Problem requirements: Copy out the following lines verbatim.

Material provided:
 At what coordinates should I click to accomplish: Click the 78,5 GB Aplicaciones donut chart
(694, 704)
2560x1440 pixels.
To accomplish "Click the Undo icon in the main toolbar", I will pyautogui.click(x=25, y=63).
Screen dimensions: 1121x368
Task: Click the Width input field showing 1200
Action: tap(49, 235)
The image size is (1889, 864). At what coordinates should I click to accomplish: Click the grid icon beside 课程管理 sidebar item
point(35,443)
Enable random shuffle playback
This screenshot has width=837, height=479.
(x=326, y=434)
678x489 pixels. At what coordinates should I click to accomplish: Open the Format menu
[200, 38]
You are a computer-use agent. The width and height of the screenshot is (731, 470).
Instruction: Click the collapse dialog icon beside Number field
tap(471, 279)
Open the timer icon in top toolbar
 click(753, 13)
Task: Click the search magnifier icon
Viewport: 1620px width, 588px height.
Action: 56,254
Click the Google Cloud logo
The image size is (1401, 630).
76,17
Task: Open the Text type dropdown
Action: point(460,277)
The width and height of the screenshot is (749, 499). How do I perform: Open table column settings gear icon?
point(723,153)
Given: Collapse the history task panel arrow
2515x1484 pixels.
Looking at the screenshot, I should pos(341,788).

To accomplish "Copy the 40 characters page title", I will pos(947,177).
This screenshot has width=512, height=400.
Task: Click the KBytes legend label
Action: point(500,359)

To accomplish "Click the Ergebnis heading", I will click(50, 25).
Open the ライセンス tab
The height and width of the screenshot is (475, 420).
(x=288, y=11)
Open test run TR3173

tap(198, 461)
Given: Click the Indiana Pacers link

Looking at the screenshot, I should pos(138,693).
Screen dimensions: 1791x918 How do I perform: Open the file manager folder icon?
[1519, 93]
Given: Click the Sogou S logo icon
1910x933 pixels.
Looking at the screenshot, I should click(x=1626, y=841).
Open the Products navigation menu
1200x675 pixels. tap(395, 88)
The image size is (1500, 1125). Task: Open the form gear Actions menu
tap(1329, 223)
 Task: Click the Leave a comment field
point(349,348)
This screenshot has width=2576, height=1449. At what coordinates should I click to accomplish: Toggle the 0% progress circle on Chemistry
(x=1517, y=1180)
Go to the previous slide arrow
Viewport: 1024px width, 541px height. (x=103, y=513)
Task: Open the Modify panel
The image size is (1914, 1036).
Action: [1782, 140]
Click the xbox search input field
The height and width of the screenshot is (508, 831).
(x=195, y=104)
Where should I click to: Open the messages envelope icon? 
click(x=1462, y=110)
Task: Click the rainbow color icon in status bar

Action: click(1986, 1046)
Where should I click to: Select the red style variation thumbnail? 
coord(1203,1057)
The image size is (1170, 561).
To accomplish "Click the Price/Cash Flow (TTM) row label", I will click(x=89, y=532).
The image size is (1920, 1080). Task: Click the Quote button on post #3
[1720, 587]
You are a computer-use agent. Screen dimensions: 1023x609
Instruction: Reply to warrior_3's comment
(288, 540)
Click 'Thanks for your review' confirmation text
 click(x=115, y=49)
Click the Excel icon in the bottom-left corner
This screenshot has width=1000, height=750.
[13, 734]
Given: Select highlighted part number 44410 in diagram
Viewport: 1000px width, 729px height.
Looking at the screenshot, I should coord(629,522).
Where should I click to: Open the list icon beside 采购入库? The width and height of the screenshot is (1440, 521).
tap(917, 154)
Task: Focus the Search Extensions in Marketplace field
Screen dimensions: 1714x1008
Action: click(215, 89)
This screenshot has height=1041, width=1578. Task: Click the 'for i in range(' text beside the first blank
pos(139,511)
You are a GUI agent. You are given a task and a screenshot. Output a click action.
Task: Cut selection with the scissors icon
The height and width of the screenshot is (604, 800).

Response to this task:
 At what coordinates should I click to accomplish: Click the 78,5 GB Aplicaciones donut chart
(694, 704)
2560x1440 pixels.
To accomplish "Click the Undo icon in the main toolbar", I will pyautogui.click(x=25, y=63).
Screen dimensions: 1121x368
Task: Click the Width input field showing 1200
Action: tap(49, 235)
The image size is (1889, 864). At what coordinates should I click to accomplish: Click the grid icon beside 课程管理 sidebar item
point(35,443)
Enable random shuffle playback
This screenshot has width=837, height=479.
(x=326, y=434)
678x489 pixels. At what coordinates should I click to accomplish: Open the Format menu
[200, 38]
You are a computer-use agent. The width and height of the screenshot is (731, 470).
Instruction: Click the collapse dialog icon beside Number field
tap(471, 279)
Open the timer icon in top toolbar
 click(753, 13)
Task: Click the search magnifier icon
Viewport: 1620px width, 588px height.
Action: 56,254
Click the Google Cloud logo
The image size is (1401, 630).
76,17
Task: Open the Text type dropdown
Action: point(460,277)
The width and height of the screenshot is (749, 499). How do I perform: Open table column settings gear icon?
point(723,153)
Given: Collapse the history task panel arrow
2515x1484 pixels.
Looking at the screenshot, I should pos(341,788).

To accomplish "Copy the 40 characters page title", I will pos(947,177).
This screenshot has width=512, height=400.
Task: Click the KBytes legend label
Action: point(500,359)

To accomplish "Click the Ergebnis heading", I will click(50, 25).
Open the ライセンス tab
The height and width of the screenshot is (475, 420).
(x=288, y=11)
Open test run TR3173

tap(198, 461)
Given: Click the Indiana Pacers link

Looking at the screenshot, I should pos(138,693).
Screen dimensions: 1791x918 How do I perform: Open the file manager folder icon?
[1519, 93]
Given: Click the Sogou S logo icon
1910x933 pixels.
Looking at the screenshot, I should click(x=1626, y=841).
Open the Products navigation menu
1200x675 pixels. tap(395, 88)
The image size is (1500, 1125). Task: Open the form gear Actions menu
tap(1329, 223)
 Task: Click the Leave a comment field
point(349,348)
This screenshot has width=2576, height=1449. At what coordinates should I click to accomplish: Toggle the 0% progress circle on Chemistry
(x=1517, y=1180)
Go to the previous slide arrow
Viewport: 1024px width, 541px height. (x=103, y=513)
Task: Open the Modify panel
The image size is (1914, 1036).
Action: [1782, 140]
Click the xbox search input field
The height and width of the screenshot is (508, 831).
(x=195, y=104)
Where should I click to: Open the messages envelope icon? 
click(x=1462, y=110)
Task: Click the rainbow color icon in status bar

Action: click(1986, 1046)
Where should I click to: Select the red style variation thumbnail? 
coord(1203,1057)
The image size is (1170, 561).
To accomplish "Click the Price/Cash Flow (TTM) row label", I will click(x=89, y=532).
The image size is (1920, 1080). Task: Click the Quote button on post #3
[1720, 587]
You are a computer-use agent. Screen dimensions: 1023x609
Instruction: Reply to warrior_3's comment
(288, 540)
Click 'Thanks for your review' confirmation text
 click(x=115, y=49)
Click the Excel icon in the bottom-left corner
This screenshot has width=1000, height=750.
[13, 734]
Given: Select highlighted part number 44410 in diagram
Viewport: 1000px width, 729px height.
Looking at the screenshot, I should coord(629,522).
Where should I click to: Open the list icon beside 采购入库? The width and height of the screenshot is (1440, 521).
tap(917, 154)
Task: Focus the Search Extensions in Marketplace field
Screen dimensions: 1714x1008
Action: click(215, 89)
This screenshot has height=1041, width=1578. Task: Click the 'for i in range(' text beside the first blank
pos(139,511)
You are a GUI agent. You are given a task and a screenshot. Output a click action.
Task: Cut selection with the scissors icon
The height and width of the screenshot is (604, 800).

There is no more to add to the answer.